EXERCISE DIRECTIONS – Output the records below as a JSON list of strings, with one string for each line and no blank lines.

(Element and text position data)
— BEGIN —

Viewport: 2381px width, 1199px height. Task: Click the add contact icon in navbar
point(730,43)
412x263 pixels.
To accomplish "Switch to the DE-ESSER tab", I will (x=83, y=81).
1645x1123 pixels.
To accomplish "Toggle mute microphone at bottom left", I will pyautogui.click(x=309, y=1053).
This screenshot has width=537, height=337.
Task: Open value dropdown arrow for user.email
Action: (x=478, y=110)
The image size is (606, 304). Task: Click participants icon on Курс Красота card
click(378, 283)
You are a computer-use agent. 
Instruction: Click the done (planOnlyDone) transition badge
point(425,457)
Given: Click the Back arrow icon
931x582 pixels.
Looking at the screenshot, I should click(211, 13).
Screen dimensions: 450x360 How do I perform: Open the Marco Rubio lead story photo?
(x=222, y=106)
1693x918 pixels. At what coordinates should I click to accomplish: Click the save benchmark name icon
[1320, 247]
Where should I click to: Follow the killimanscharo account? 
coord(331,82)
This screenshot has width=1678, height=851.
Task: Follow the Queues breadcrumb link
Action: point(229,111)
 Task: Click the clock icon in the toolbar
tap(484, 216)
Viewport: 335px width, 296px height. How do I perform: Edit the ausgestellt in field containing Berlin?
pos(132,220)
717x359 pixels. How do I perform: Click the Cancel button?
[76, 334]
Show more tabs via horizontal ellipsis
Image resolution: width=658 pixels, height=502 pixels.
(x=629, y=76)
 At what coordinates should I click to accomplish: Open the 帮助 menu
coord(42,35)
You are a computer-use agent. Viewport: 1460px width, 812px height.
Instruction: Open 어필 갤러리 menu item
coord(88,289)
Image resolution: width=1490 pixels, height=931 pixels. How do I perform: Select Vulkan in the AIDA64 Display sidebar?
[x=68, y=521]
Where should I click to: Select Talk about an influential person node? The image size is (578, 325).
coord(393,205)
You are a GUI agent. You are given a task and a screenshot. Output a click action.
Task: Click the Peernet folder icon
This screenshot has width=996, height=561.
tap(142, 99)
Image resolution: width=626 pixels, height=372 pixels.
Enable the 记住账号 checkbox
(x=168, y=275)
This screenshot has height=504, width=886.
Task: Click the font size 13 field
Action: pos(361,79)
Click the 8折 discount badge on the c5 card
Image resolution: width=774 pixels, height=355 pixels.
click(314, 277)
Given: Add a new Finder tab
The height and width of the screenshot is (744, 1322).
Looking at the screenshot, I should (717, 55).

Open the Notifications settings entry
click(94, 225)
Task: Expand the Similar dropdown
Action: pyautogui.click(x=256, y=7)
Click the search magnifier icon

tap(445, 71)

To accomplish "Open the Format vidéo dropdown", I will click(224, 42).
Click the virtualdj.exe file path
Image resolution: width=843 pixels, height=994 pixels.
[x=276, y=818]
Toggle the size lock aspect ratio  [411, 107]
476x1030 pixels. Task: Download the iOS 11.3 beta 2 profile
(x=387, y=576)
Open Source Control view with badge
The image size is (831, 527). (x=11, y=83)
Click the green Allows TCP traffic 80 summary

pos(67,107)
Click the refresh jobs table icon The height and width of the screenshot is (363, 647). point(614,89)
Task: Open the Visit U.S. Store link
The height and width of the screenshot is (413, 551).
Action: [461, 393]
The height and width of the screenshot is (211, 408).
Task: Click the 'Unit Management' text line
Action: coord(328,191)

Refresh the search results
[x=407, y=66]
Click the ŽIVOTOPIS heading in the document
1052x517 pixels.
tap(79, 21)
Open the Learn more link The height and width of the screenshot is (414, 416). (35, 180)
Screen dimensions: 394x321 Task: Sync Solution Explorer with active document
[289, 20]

— END —

THE RESPONSE –
[
  "Viewport: 2381px width, 1199px height. Task: Click the add contact icon in navbar",
  "point(730,43)",
  "412x263 pixels.",
  "To accomplish \"Switch to the DE-ESSER tab\", I will (x=83, y=81).",
  "1645x1123 pixels.",
  "To accomplish \"Toggle mute microphone at bottom left\", I will pyautogui.click(x=309, y=1053).",
  "This screenshot has width=537, height=337.",
  "Task: Open value dropdown arrow for user.email",
  "Action: (x=478, y=110)",
  "The image size is (606, 304). Task: Click participants icon on Курс Красота card",
  "click(378, 283)",
  "You are a computer-use agent. ",
  "Instruction: Click the done (planOnlyDone) transition badge",
  "point(425,457)",
  "Given: Click the Back arrow icon",
  "931x582 pixels.",
  "Looking at the screenshot, I should click(211, 13).",
  "Screen dimensions: 450x360 How do I perform: Open the Marco Rubio lead story photo?",
  "(x=222, y=106)",
  "1693x918 pixels. At what coordinates should I click to accomplish: Click the save benchmark name icon",
  "[1320, 247]",
  "Where should I click to: Follow the killimanscharo account? ",
  "coord(331,82)",
  "This screenshot has width=1678, height=851.",
  "Task: Follow the Queues breadcrumb link",
  "Action: point(229,111)",
  " Task: Click the clock icon in the toolbar",
  "tap(484, 216)",
  "Viewport: 335px width, 296px height. How do I perform: Edit the ausgestellt in field containing Berlin?",
  "pos(132,220)",
  "717x359 pixels. How do I perform: Click the Cancel button?",
  "[76, 334]",
  "Show more tabs via horizontal ellipsis",
  "Image resolution: width=658 pixels, height=502 pixels.",
  "(x=629, y=76)",
  " At what coordinates should I click to accomplish: Open the 帮助 menu",
  "coord(42,35)",
  "You are a computer-use agent. Viewport: 1460px width, 812px height.",
  "Instruction: Open 어필 갤러리 menu item",
  "coord(88,289)",
  "Image resolution: width=1490 pixels, height=931 pixels. How do I perform: Select Vulkan in the AIDA64 Display sidebar?",
  "[x=68, y=521]",
  "Where should I click to: Select Talk about an influential person node? The image size is (578, 325).",
  "coord(393,205)",
  "You are a GUI agent. You are given a task and a screenshot. Output a click action.",
  "Task: Click the Peernet folder icon",
  "This screenshot has width=996, height=561.",
  "tap(142, 99)",
  "Image resolution: width=626 pixels, height=372 pixels.",
  "Enable the 记住账号 checkbox",
  "(x=168, y=275)",
  "This screenshot has height=504, width=886.",
  "Task: Click the font size 13 field",
  "Action: pos(361,79)",
  "Click the 8折 discount badge on the c5 card",
  "Image resolution: width=774 pixels, height=355 pixels.",
  "click(314, 277)",
  "Given: Add a new Finder tab",
  "The height and width of the screenshot is (744, 1322).",
  "Looking at the screenshot, I should (717, 55).",
  "Open the Notifications settings entry",
  "click(94, 225)",
  "Task: Expand the Similar dropdown",
  "Action: pyautogui.click(x=256, y=7)",
  "Click the search magnifier icon",
  "tap(445, 71)",
  "To accomplish \"Open the Format vidéo dropdown\", I will click(224, 42).",
  "Click the virtualdj.exe file path",
  "Image resolution: width=843 pixels, height=994 pixels.",
  "[x=276, y=818]",
  "Toggle the size lock aspect ratio  [411, 107]",
  "476x1030 pixels. Task: Download the iOS 11.3 beta 2 profile",
  "(x=387, y=576)",
  "Open Source Control view with badge",
  "The image size is (831, 527). (x=11, y=83)",
  "Click the green Allows TCP traffic 80 summary",
  "pos(67,107)",
  "Click the refresh jobs table icon The height and width of the screenshot is (363, 647). point(614,89)",
  "Task: Open the Visit U.S. Store link",
  "The height and width of the screenshot is (413, 551).",
  "Action: [461, 393]",
  "The height and width of the screenshot is (211, 408).",
  "Task: Click the 'Unit Management' text line",
  "Action: coord(328,191)",
  "Refresh the search results",
  "[x=407, y=66]",
  "Click the ŽIVOTOPIS heading in the document",
  "1052x517 pixels.",
  "tap(79, 21)",
  "Open the Learn more link The height and width of the screenshot is (414, 416). (35, 180)",
  "Screen dimensions: 394x321 Task: Sync Solution Explorer with active document",
  "[289, 20]"
]